There's nothing very different about this one, it directs the user to click on a link that encourages the intended victim to download fireworks.exe.
Gary Warner has a nice starter collection of Subjects, Bodies, and hosting IPs for those who need to set up blocks and filters available here: garwarner.blogspot.com/2008/07/storm-worm-salutes-our-nation-on-4th.html I'm sure that the list will continue to grow. I'd recommend that you play it safe by blocking all attemtps to download fireworks.exe at your perimeter (your environment may vary, but I can't see any business justification for any executables named fireworks to be downloaded by my users-- I know "Kevin is no fun.")
Fireworks of Fireworks.exe
Russ McRee did a nice little write-up and visualization of the bots traffic. I think it's prettier than what the lure-video promised.
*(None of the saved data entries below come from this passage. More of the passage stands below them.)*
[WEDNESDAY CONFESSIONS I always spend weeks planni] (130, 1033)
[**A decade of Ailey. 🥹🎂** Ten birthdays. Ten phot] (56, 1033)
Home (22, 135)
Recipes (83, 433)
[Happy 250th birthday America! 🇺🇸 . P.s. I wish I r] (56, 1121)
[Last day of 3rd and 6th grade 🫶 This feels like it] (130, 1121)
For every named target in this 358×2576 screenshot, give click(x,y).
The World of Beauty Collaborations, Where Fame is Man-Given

It's available here: holisticinfosec.blogspot.com/2008/07/visualized-storm-fireworks-for-your-4th.html
So What?
A reader wrote in asking: "I am interested to know, how it is possible, that the storm worm is still able to be such a threat, that ISC needs to report about it?"
Great question.
My morning pre-caffein answer:
I don't consider these Storm Bot-net waves to be so much of a threat-- I consider them like an EICAR for an organization's incident response process. If your security policies and incident response procedures are having difficulty with this kind of event, they both need some assistance and re-tooling.